Whatever course history may take, a large part of Dostoevsky’s work, so warm with compassion, so crowded with people inwardly seen, powerfully projected, so big with questionings, will trouble the blood, kindle the imagination, move the mind toward a concern with ultimate things. His major novels should continue to provide the reader with the sense of having glimpsed the human drama at its most intense, of having shared in the enterprise to which Dostoevsky at an early age promised to devote his life: the unravelling of the mystery of man. [5]

10) Elizabeth Schmidt, ed., Poems of New York (NY: Knopf, 2002). A contribution to the Everman’s Library Pocket Poets series, this was my little souvenir from the New York Public Library, where I also—to my great delight—acquired a library card. Though I could wish that Schmidt might have found a few selections earlier than Walt Whitman, I thought this very nearly a perfect souvenir. Here, in conclusion, is early twentieth-century Jamaican poet Claude McKay’s ‘The City’s Love’:

For one brief moment rare like wine,
The gracious city swept across the line;
Oblivious of the color of my skin,
Forgetting that I was an alien guest,
She bent to me, my hostile heart to win,
Caught me in passion to her pillowy breast.
The great, proud city, seized with a strange love,
Bowed down for one flame hour my pride to prove. [6]


[1] James V. Schall, SJ, A Student’s Guide to Liberal Learning (Wilmington, DE: ISI, 2000), p. 24. Incidentally, this is a point I found echoed in one of Os Guiness’s talks, as well as N.D. Wilson’s workshop, ‘Story Wars’, on the importance of imparting discernment when we teach stories.

[2] Ibid., p. 15.

[3] James V. Schall, SJ, The Life of the Mind: On the Joys & Travails of Thinking (Wilmington, DE: ISI, 2008), p. xvi.

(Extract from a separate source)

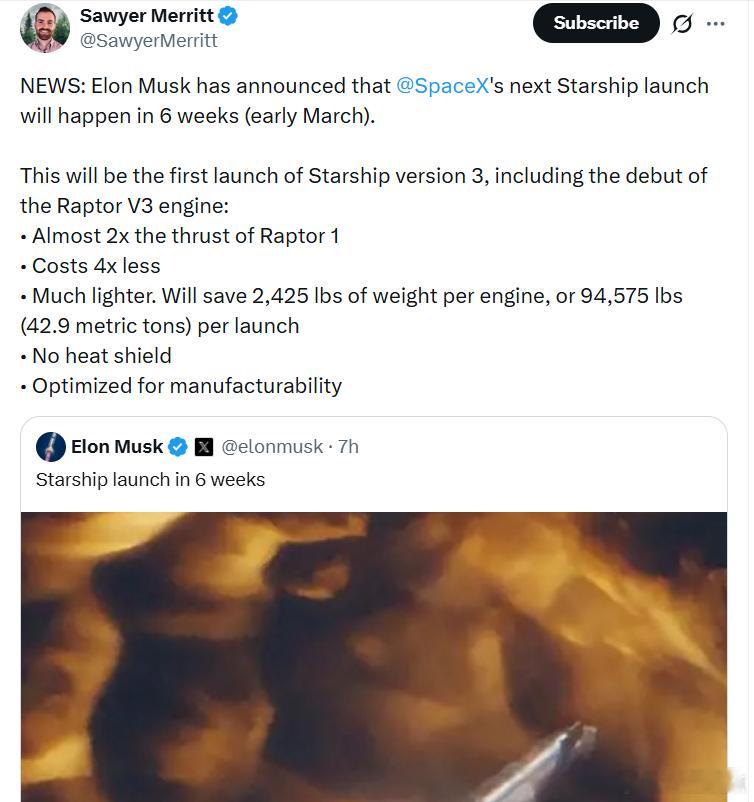The image size is (754, 802).
Task: Open Grok analysis for this post
Action: [682, 22]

[4] Glenn C. Arbery, ‘Introduction’, Christ & Apollo: The Dimensions of Literary Imagination, by William F. Lynch, SJ (Wilmington, DE: ISI, 2004), pp. xxxvii-xxxviii.

[5] Avrahm Yarmolinsky, Dostoevsky: His Life & Art, 2nd ed. (NY: Grove, 1960), p. 411.

[6] Claude McKay, ‘The City’s Love’, Poems of New York, ed. Elizabeth Schmidt (NY: Knopf, 2002), p. 45.

4 comments:

John Martin said...

If you liked Schall's guide, then you'll love his Another Sort of Learning, which also has book lists scattered throughout.

Anonymous said...

If you don't mind, could you share some thoughts about the Astoria monastery? I realize you weren't there long, but did it seem like a place worth traveling to, to visit or stay at? Do they allow visitors to stay over? Thanks.

Aaron Taylor said...

John> Yes, I intend to acquire that one eventually.

Anonymous> Sorry I haven't responded, and unfortunately I'll have to wait and try to remember to get back with you tomorrow. I will say for now that I really don't know much since I only stopped by to catch the service and get in on the lunch.

Aaron Taylor said...

I completely forgot about saying more about the Astoria monastery! Basically, I would say that it's not particularly extraordinary unless you have a great devotion to St Irene Chrysovalantou (of whom they have a wonderworking icon). I enjoyed the sermons (all in Greek), the bishop, what I heard of the chanting, and the food and hospitality, and if you know Greek it's a nice place to catch an Old Calendar service (for now--I hear they may change soon) if you're in Astoria, there doesn't seem to be a thriving monastic life there, and apart from the calendar the liturgical life did not seem to be all that traditional. I'd rather visit one of Elder Ephraim's monasteries.